Single-GPU evaluation is supported (throughput is lower). To just try the model, you only need 1× A100 80GB — see Single-sample inference; the multi-GPU/training rows above are only for full benchmark runs and RL training.


Installation

conda create -n omniagent python=3.11 -y
conda activate omniagent

pip install -U "setuptools<81"
pip install torch==2.7.0 --index-url https://download.pytorch.org/whl/cu126
pip install flash-attn==2.7.4.post1 --no-build-isolation
pip install -r requirements.txt

pip install -e qwen-vl-utils/
pip install -e qwen-omni-utils/
pip install -e .

Download the released checkpoint from Hugging Face and place or symlink it as checkpoints/OmniAgent-RL-7B for the examples below.


Quick Start

Single-sample inference

The run prints the OTA trace and writes the final answer + trajectory to ./inference_output/latest_run.json (override with OUTPUT_JSON).

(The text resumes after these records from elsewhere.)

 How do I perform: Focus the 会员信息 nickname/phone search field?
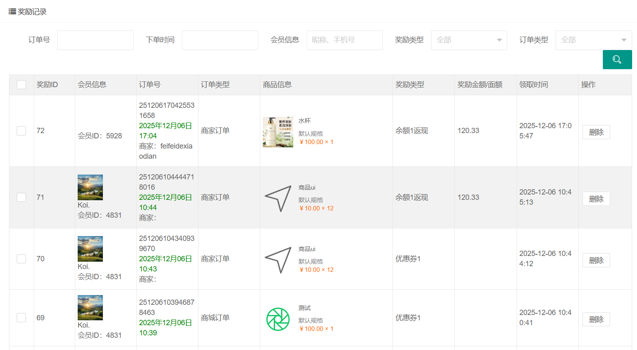point(344,40)
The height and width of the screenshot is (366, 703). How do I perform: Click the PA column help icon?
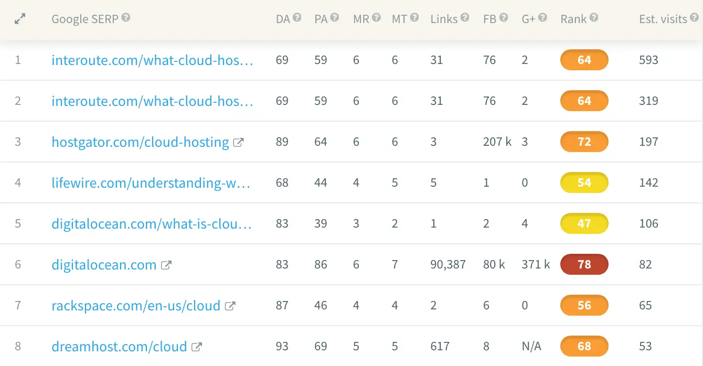point(335,17)
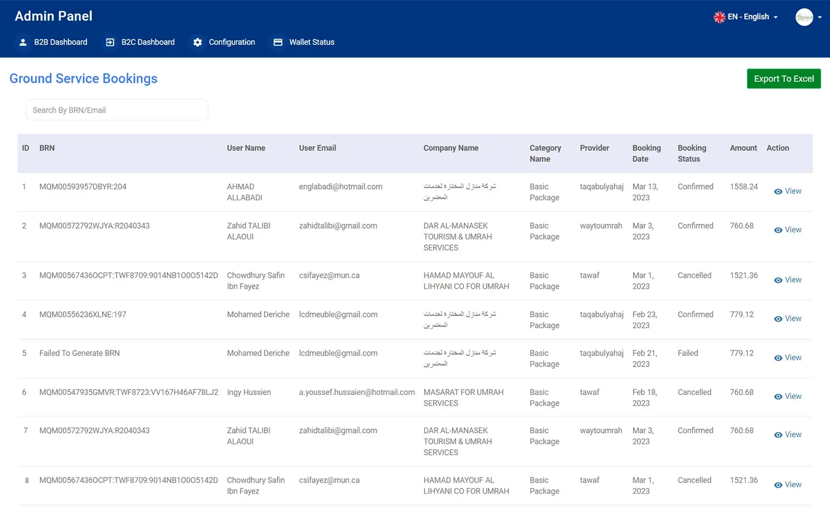The image size is (830, 515).
Task: Open Configuration via the gear icon
Action: (x=198, y=42)
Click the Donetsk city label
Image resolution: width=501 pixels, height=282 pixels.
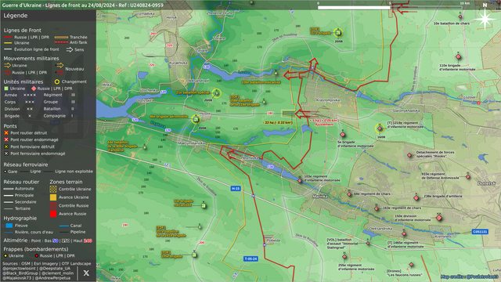click(x=487, y=183)
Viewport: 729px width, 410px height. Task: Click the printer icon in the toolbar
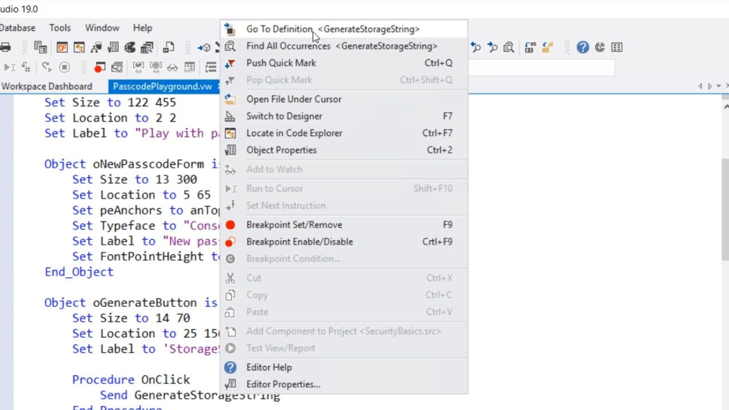point(6,48)
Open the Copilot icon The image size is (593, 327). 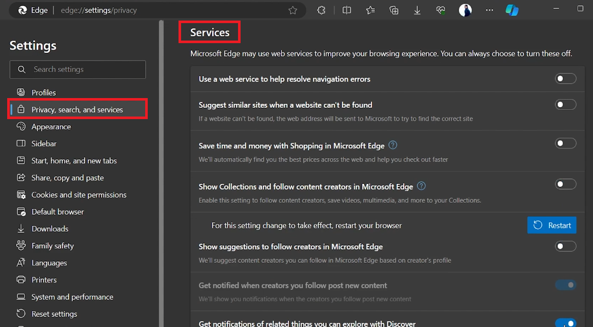pos(511,10)
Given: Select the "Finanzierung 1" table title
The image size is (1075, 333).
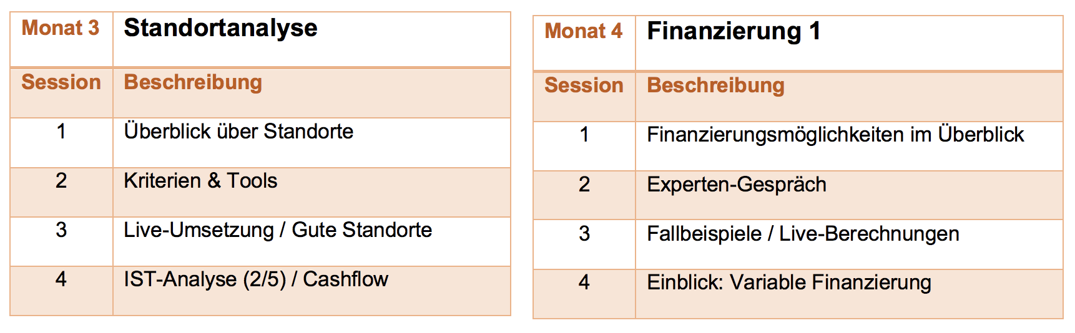Looking at the screenshot, I should point(734,31).
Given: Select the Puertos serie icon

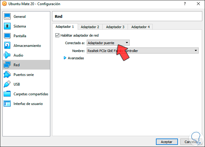Looking at the screenshot, I should pyautogui.click(x=7, y=75).
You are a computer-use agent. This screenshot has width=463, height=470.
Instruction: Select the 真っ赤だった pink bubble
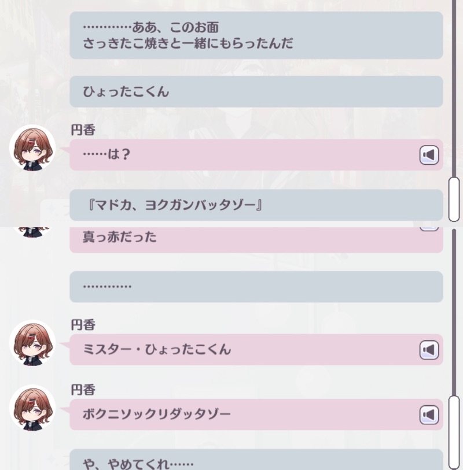point(256,240)
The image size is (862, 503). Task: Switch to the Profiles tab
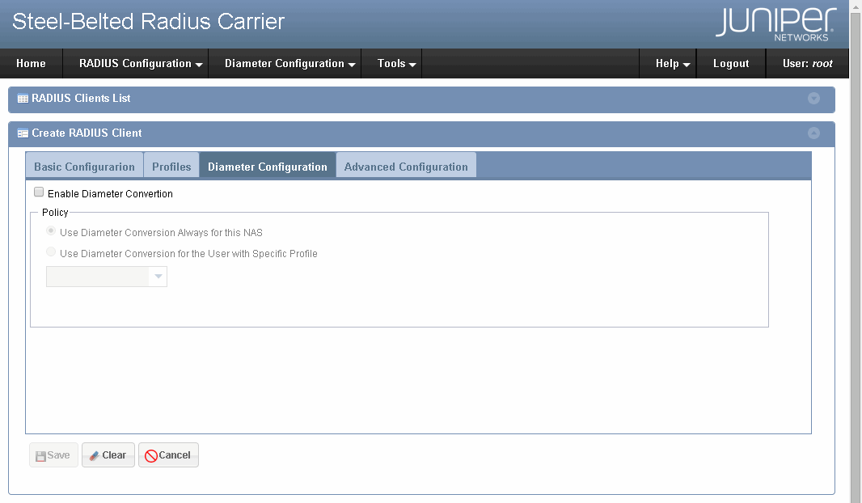tap(171, 165)
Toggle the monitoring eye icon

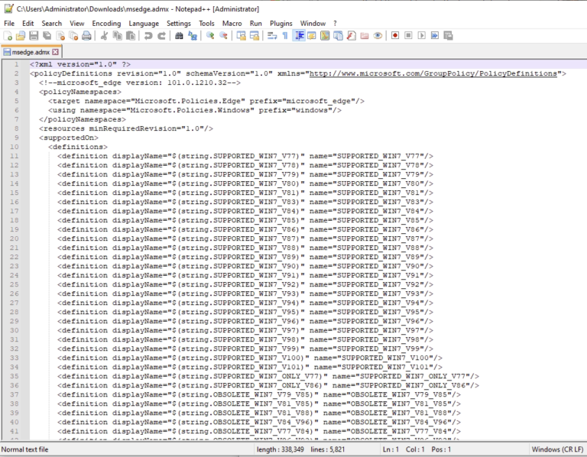pos(378,36)
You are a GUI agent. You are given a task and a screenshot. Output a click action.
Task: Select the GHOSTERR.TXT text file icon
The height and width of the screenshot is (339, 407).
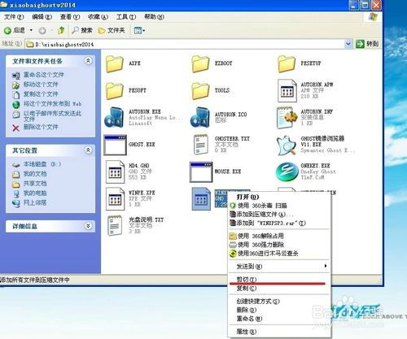pos(200,145)
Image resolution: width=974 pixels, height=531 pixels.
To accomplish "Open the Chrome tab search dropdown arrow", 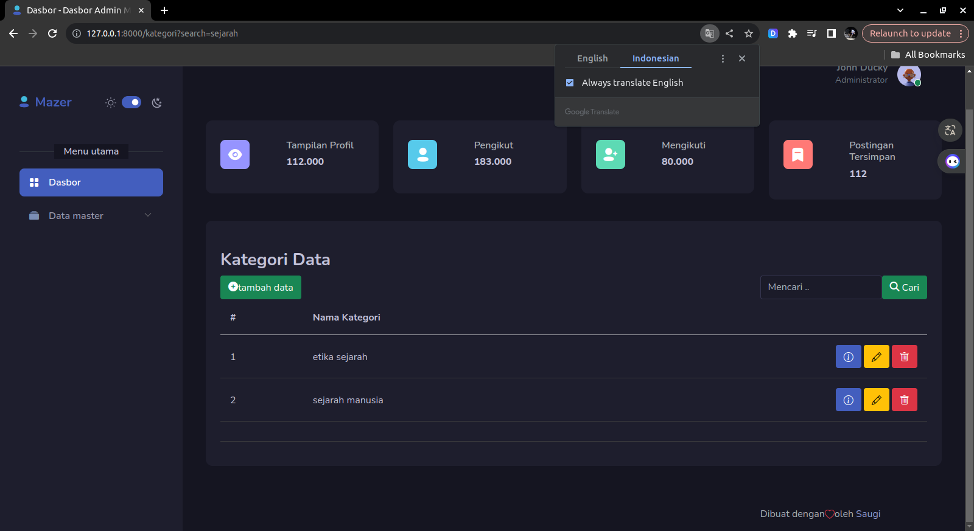I will pos(900,10).
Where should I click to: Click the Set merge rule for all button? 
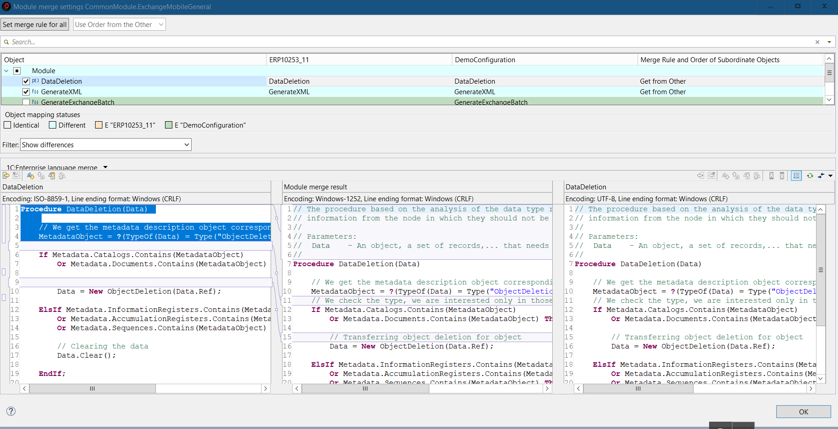(35, 25)
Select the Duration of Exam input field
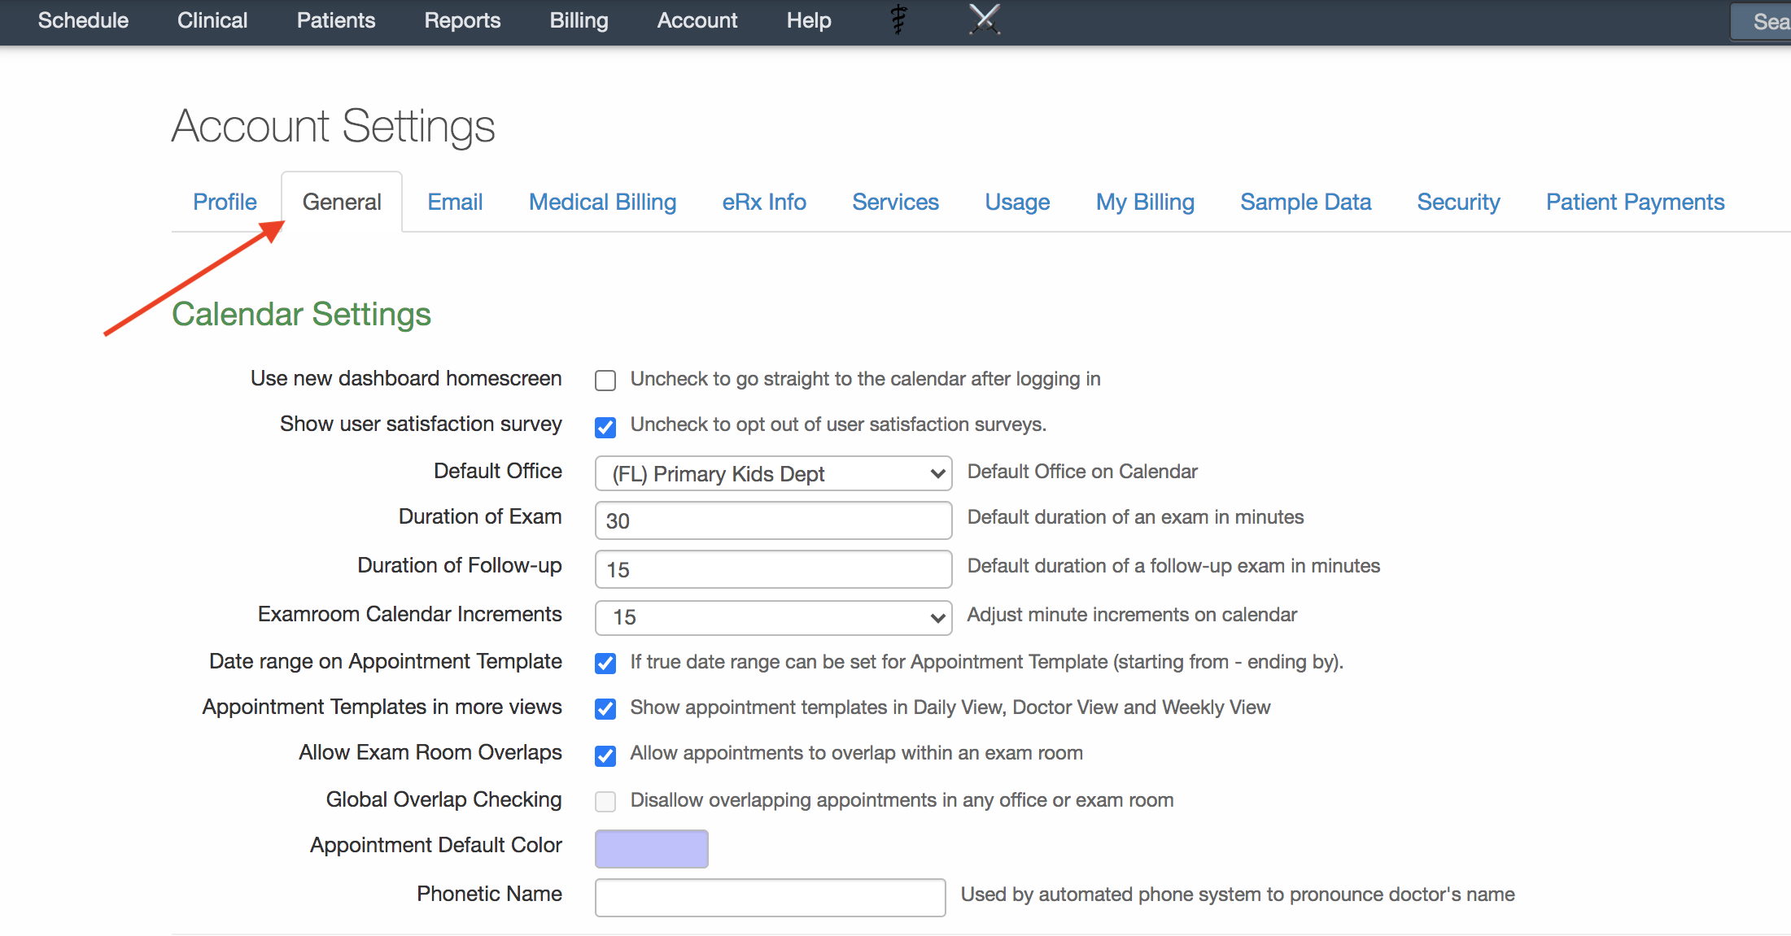The image size is (1791, 936). [x=775, y=520]
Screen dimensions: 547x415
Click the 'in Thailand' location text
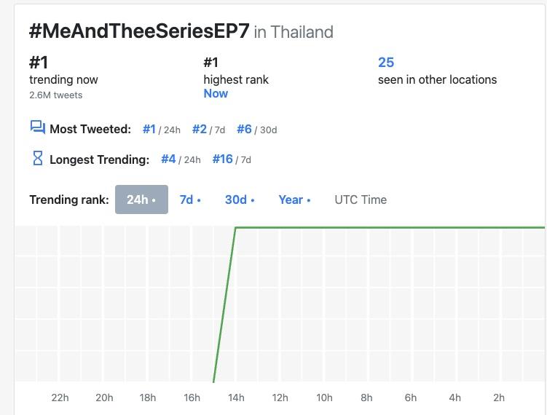pos(294,32)
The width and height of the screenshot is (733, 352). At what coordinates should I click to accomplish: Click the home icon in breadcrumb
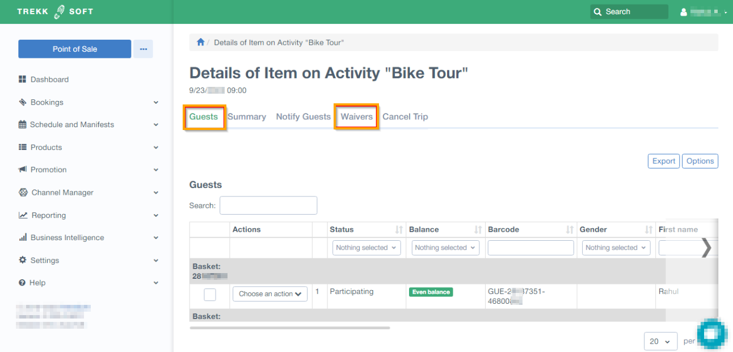tap(200, 43)
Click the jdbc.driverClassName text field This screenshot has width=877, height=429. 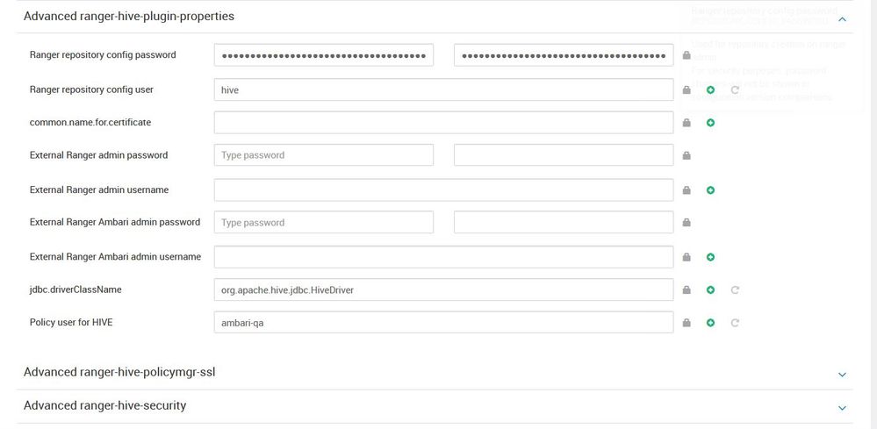coord(443,289)
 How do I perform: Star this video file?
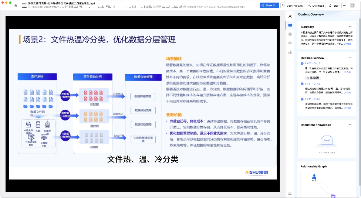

bash demo/launch_inference.sh checkpoints/OmniAgent-RL-7B assets/example_video_mcq.mp4

The script accepts environment variables for the question, answer, and question type:

MODEL_PATH=checkpoints/OmniAgent-RL-7B \
VIDEO_PATH=assets/example_video_mcq.mp4 \
QUESTION='Who or what lauds "Immigrant Diaries" as "A SURE FIRE HIT", according to the video?' \
QUESTION_TYPE=MCQ \
OPTIONS="A. Remote Goat.\nB. The New York Times.\nC. Variety.\nD. IndieWire." \
ANSWER="A" \
  bash demo/launch_inference.sh

Web demo

bash demo/launch_demo.sh checkpoints/OmniAgent-RL-7B

The demo starts at http://localhost:8080 by default and supports both built-in examples and uploaded videos. Useful runtime overrides:

MODEL_PATH=checkpoints/OmniAgent-RL-7B TENSOR_PARALLEL=1 GPU_MEMORY_UTIL=0.6 \
  bash demo/launch_demo.sh

Batch evaluation

GPU_IDS=0,1,2,3 \
MODEL_PATH=checkpoints/OmniAgent-RL-7B \
DATASET_JSONL=/path/to/dataset.jsonl \
  bash demo/launch_eval.sh

The launcher writes results.jsonl, summary.json, summary.csv, and logs under eval_output/. See data/example_eval.jsonl for the expected schema.


Data Format

Evaluation and inference use one JSON object per line:

{
  "video": "videos/Video-MME/lMxFbRc3Luk.mp4",
  "question_type": "MCQ",
  "question": "As depicted in the video, why is the teacher still in the museum after the security alarm?",
  "options": ["A. She wants to steal the crown.", "B. She checks the security.", "C. She comes to find her students.", "D. She has a talk with the girl and the boy."],
  "answer": "A"
}

Supported answer formats:

Type Answer format Example
MCQ single uppercase letter "A"
TR one or more temporal spans "[[42.5, 47.8]]"
FF free-form text "White"
NUM / SIZE numeric string "4"

RL training data extends the same fields with video and trajectory metadata:

{
  "prompt": [{"content": "", "role": "user"}],
  "question_type": "MCQ_LongVR-Short",
  "question": "Based on the video, what is the most likely primary intention behind ...",
  "answer": "B",
  "options": ["A. ...", "B. ...", "C. ...", "D. ..."],
  "video": "videos/LongVideo-Reason/3WYfzz8_lQs.mp4",
  "fps": 29.97,
  "duration_seconds": 287.23,
  "has_audio": true,
  "data_source": "agent",
  "ability": "agent",
  "extra_info": {"traj_id": "8a049033-...", "error_reason": "LOGIC_WRONG_ANSWER"}
}

SFT data stores complete multi-turn trajectories. Each line is one step and contains raw_input, the assistant output, step-level reward metadata, and the final episode_reward.

Example files:

File Description
data/example_eval.jsonl Evaluation schema
data/example_train_rl.jsonl RL training format
data/example_train_sft.jsonl SFT trajectory format
assets/example_video_mcq.mp4 MCQ demo video
assets/example_video_tr.mp4 Temporal grounding demo video
assets/example_video_ff.mp4 Free-form demo video

Training

OmniAgent is trained in two stages — Agentic SFT for cold start, then Agentic RL with TAURA. The released OmniAgent-SFT-7B and OmniAgent-RL-7B checkpoints correspond to these two stages.

Agentic SFT (cold start)

The public cold-start SFT recipe is recipe/sft_agent_final.yaml. It documents the parameter settings we used and does not require a specific public trainer — any compatible Qwen-Omni SFT stack can reproduce it (ms-swift is one reference implementation).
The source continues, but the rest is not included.